First, the impact of mosque attendance is not significantly altered—in either direction—in more hostile European contexts (see Models 3 and 4). These results falsify hypothesis 4a; it seems that Muslims who are exposed more frequently to generally conservative sermons internalize these messages, regardless of gender or the hostility of the European context (countering Glas et al., 2018; Van Klingeren and Spierings, 2020; Röder and Spierings, 2022; more in line with Scheible and Fleischmann, 2013). Overall, the negative impact of mosque attendance on support for public-sphere gender equality seems pretty robust across genders, outcomes, and contexts.

The impact of religious identification, on the other hand, does seem to differ from the hostility of the European context, but in the direction opposite to our expectations (see Models 3 and 4).

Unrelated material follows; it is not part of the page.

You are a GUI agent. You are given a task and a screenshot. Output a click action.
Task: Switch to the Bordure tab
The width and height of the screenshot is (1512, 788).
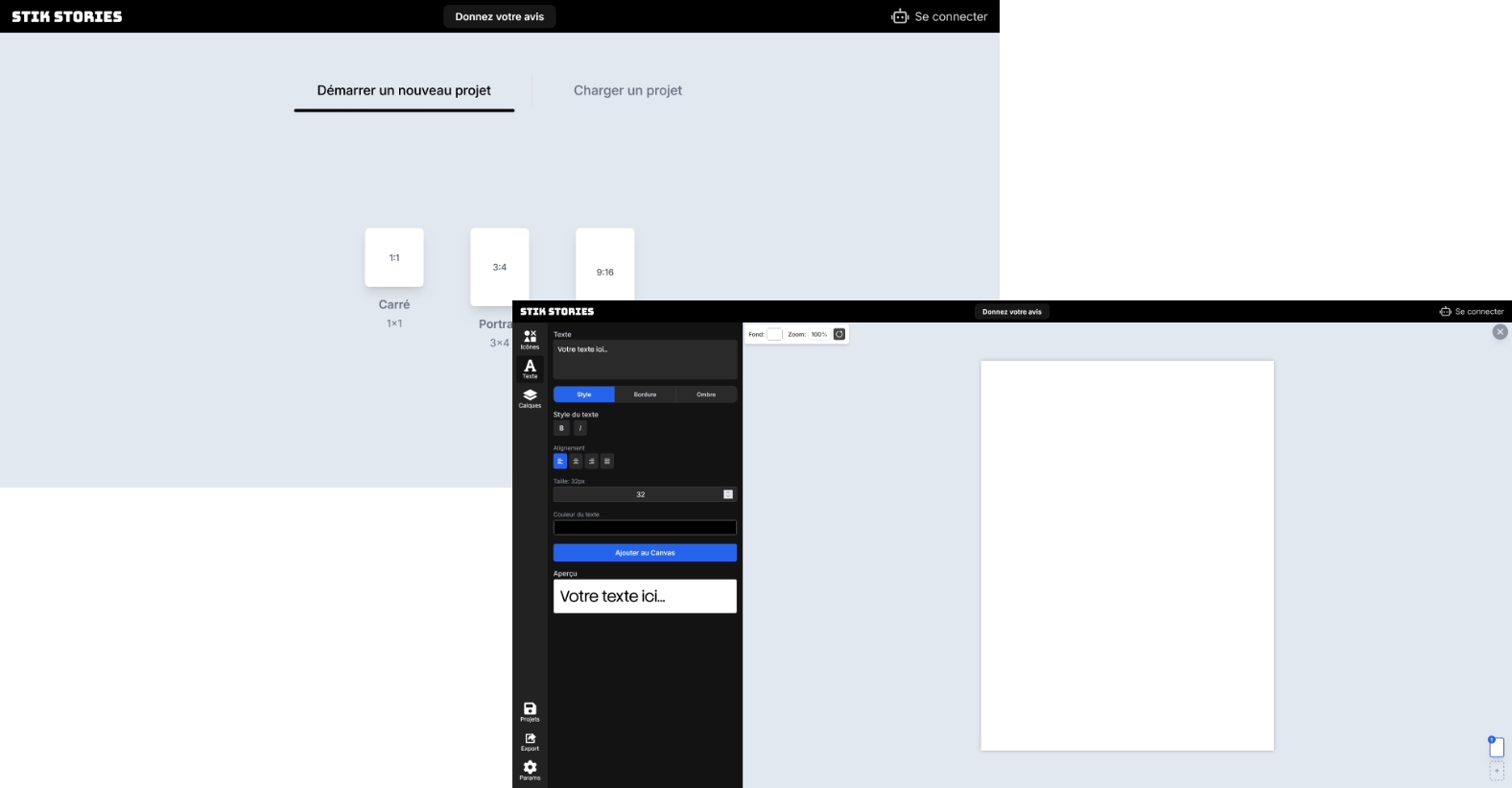coord(645,394)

Generally, our results provide several indications that in more hostile contexts, religious identification's patriarchal effects are weaker rather than stronger. These results are not univocal and less robust, but no indications of a strengthening effect are found, clearly falsifying hypothesis 4b. As our results tend to reach marginal levels of statistical significance which we deem non-trivial given the number of higher-level units, and they do consistently point in the same direction, we tentatively conclude that contexts with more hostile institutions, but not publics, weaken the negative relationship between religious identification and support for public-sphere gender equality9. If so, we suggest this might indicate that when Western European Muslims encounter hostile environments that question the gender attitudes of their communities, they do not respond by re-appropriating the value of gender traditionalism. Rather, they might re-imagine their community values in a more liberal direction, as we shall return to in the conclusion (Verkuyten and Reijerse, 2008; Geurts and Van Klingeren, 2021; Dickey et al., 2022).

Turning to our third dimension of religiosity, our results indicate that prayer's patriarchal effects might strengthen in more hostile European contexts, as expected (see Models 3 and 4). In contexts with stronger populist right-wing parties, the negative impact of prayer on support for public-sphere gender equality intensifies among men, in accordance with hypothesis 4c. However, the same is not found for harassing policies, while for hostile public attitudes we find one such indication among women (and twice in Appendix G when estimated separately). So, we can only suggest that when they are met with hostility, some Muslims might respond by attaching more reactionary meanings to their prayer. Another possibility, to which we shall also return in the conclusion, is that hostile environments cause Muslims to pray less outside of services—especially those who would otherwise pray very often—for instance because Muslims fear being harassed if they pray at work. If those reductions in prayer in hostile contexts are stronger than the reductions in support for public-sphere gender equality, this would also cause the connection between prayer and opposition to gender equality to strengthen.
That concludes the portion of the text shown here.